_DOCUMENT PASSAGE_:
################

Observation data (J2000 epoch)
- Constellation: Coma Berenices
- Right ascension: 12^{h} 47^{m} 55.3^{s}
- Declination: 27° 13′ 21″
- Redshift: 0.026605
- Heliocentric radial velocity: 7976 km/s
- Distance: 370 Mly (112 Mpc)
- Apparent magnitude (V): 13.64
- Absolute magnitude (B): -23.22

Characteristics
- Type: E+
- Size: ~154,200 ly (47.29 kpc) (estimated)
- Apparent size (V): 1.3′ × 1.3′

Other designations
- UGC 07967, CGCG 159-078, MCG +05-30-086, PGC 043200

= NGC 4692 =

Elliptical galaxy

NGC 4692 is an elliptical galaxy located 370 million light-years away in the constellation Coma Berenices. It was discovered on April 11, 1785, by astronomer William Herschel. NGC 4692 is the brightest member of a group of 11 galaxies, known as [T2015] nest 100111, which is also known as the NGC 4692 Group and is part of the Coma Supercluster.

According to Harold Corwin, NGC 4702 is equal to NGC 4692, with the former designation simply being a reobservation of NGC 4692.

NGC 4692 is host to a supermassive black hole with an estimated mass of 9 × 10^{8} M_{☉}.

################

_INFORMATION PROVIDED_:
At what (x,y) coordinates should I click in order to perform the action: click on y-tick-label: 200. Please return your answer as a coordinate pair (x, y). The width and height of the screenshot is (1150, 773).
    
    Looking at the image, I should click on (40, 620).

################

_INSTRUCTIONS TO FOLLOW_: Please copy everything from "- Apparent size" down to "the Coma Supercluster." in the NGC 4692 text, renaming "William Herschel" to "W. Herschel". You won't need the listing for this.

_THE COMPLETED TASK_:
- Apparent size (V): 1.3′ × 1.3′

Other designations
- UGC 07967, CGCG 159-078, MCG +05-30-086, PGC 043200

= NGC 4692 =

Elliptical galaxy

NGC 4692 is an elliptical galaxy located 370 million light-years away in the constellation Coma Berenices. It was discovered on April 11, 1785, by astronomer W. Herschel. NGC 4692 is the brightest member of a group of 11 galaxies, known as [T2015] nest 100111, which is also known as the NGC 4692 Group and is part of the Coma Supercluster.